Jerry and Joe’s Jewish heritage deeply influenced the makeup of Superman too. The all-American superhero reflected many of the beliefs and values of Jewish immigrants of the day. Like them, Superman had come to America from a foreign world. Like them, he longed to fit in to his strange new surroundings. Superman also seemed to embody the Jewish principle of tzedakah—a command to serve the less fortunate and to stand up for the weak and exploited—and the concept of tikkun olam, the mandate to do good works (literally, to “repair a broken world”). Even the language of Superman had Jewish origins. Before Superman is blasted off the dying planet of Krypton, Superman’s father, Jor-El, names his son Kal-El. In ancient Hebrew the suffix El means “all that is God.”
Then there is the Moses connection. Just before Krypton explodes, Superman’s parents place him in a crib-size rocket and launch him toward Earth to be raised by loving strangers. In the Old Testament, after Pharaoh decrees that all newborn Jewish males be killed, Moses’s mother places him in a crib-size basket and launches him down the Nile River to be raised by others. Just as Pharaoh’s daughter rescues the infant Moses from the bulrushes and nurtures him as her own, the Kents find and raise Superman on Earth. The Superman story also resembles the tale of Rabbi Maharal of Prague, who created his own superman, called the Golem, to protect the people of the Jewish ghetto from hostile Christians.
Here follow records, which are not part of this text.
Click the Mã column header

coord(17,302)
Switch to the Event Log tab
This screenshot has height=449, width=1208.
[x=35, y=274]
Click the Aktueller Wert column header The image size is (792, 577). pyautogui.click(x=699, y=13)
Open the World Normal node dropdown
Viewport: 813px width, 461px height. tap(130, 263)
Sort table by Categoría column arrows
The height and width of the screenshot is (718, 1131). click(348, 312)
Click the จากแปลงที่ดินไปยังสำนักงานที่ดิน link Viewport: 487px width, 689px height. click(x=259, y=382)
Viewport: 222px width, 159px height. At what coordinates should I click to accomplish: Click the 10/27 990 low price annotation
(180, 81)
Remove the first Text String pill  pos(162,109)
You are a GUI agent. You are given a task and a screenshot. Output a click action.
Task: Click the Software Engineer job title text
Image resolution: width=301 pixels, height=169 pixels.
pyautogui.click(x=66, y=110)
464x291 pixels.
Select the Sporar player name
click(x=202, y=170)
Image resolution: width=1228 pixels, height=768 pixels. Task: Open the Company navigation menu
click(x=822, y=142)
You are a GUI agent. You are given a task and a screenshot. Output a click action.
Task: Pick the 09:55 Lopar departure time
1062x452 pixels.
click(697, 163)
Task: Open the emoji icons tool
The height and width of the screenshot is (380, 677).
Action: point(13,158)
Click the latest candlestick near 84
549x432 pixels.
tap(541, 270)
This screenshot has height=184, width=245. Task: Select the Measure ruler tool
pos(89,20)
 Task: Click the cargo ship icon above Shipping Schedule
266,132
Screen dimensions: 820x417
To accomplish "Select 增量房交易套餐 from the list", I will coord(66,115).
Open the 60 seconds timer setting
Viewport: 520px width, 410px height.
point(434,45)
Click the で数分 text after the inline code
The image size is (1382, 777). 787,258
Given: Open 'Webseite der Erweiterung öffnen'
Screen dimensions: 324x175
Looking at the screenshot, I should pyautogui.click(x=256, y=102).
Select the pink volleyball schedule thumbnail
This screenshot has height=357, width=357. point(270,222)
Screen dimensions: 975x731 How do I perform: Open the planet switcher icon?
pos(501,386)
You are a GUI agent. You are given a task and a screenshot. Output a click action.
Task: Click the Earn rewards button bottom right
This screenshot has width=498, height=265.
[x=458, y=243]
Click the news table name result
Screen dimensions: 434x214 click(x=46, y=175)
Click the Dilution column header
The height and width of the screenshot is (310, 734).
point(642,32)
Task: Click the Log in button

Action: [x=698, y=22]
While Superman was a complex conglomeration of influences, Jerry and Joe left plenty to readers’ imaginations. What Superman wasn’t was just as important as what he was. The character had no clear ethnic background, no hint of an accent or dialect, no stated religious preference, and no political affiliation. The Superman character offered a little bit to everyone. Coming from a distant planet, he was the ultimate foreigner. Raised in the midwestern heartland, he was the quintessential American. Growing up in a small town, he was rural at heart. Moving to a big city, he became more sophisticated and worldly. He was both weak and strong. His meek, mild alter ego, Clark Kent, was a sheepish bumbler, but he was always ready to transform himself into the all-powerful superhero. So Superman was relevant to the prairie farmer, the urban factory worker, the white-collar insurance salesman, the hardworking waitress, and the struggling immigrant. Millions of ordinary people struggling through the Depression could imagine themselves shedding their plain, run-of-the-mill exteriors to reveal their real power within. True, Superman had descended from the heavens with the power of a god. His intention was godly too—to protect humanity from its own worst instincts. But Superman had characteristics the masses could relate to. He could beam with a smile, burst into anger, and form lasting friendships. Beneath it all Superman seemed like a regular guy.
Superman was also a creation of his times. To keep up with those times, Jerry and Joe often spent Saturdays flipping through out-of-town newspapers and national newsmagazines for ideas at the Cleveland Public Library. The headlines described crisis after crisis. The New York Stock Exchange had lost 90 percent of its value. Millions of Americans were out of work. A midwestern drought had engulfed prairie farms in the Dust Bowl, and desperate farmers had to pack up their starving families and head to California to start anew. The international news was no more comforting. Headlines warned of economic collapse in global markets, the rise of fascist regimes in Europe, and the new communist experiment in the Soviet Union. The whole world seemed to be heading toward an explosion.
Despite the challenges, Jerry and Joe found hope in President Franklin D. Roosevelt, who had declared in his 1932 inaugural address that “the only thing we have to fear is fear itself.” The two teenagers liked the sound of Roosevelt’s promise of “a new deal for America.” FDR proposed a series of government programs designed to create jobs, to restore the economy, and to address a range of social ills. In his popular fireside chats, broadcast on all the major radio networks in an era before the invention of television, Roosevelt spoke in plain language that resonated with common men and women. As children of the Depression, Jerry and Joe saw hope in FDR’s pledge to help the average person cope with the “hazards and vicissitudes of life,” to provide some measure of protection “to the average citizen and to his family against the loss of a job and against poverty-ridden old age.” Superman could get behind goals like that.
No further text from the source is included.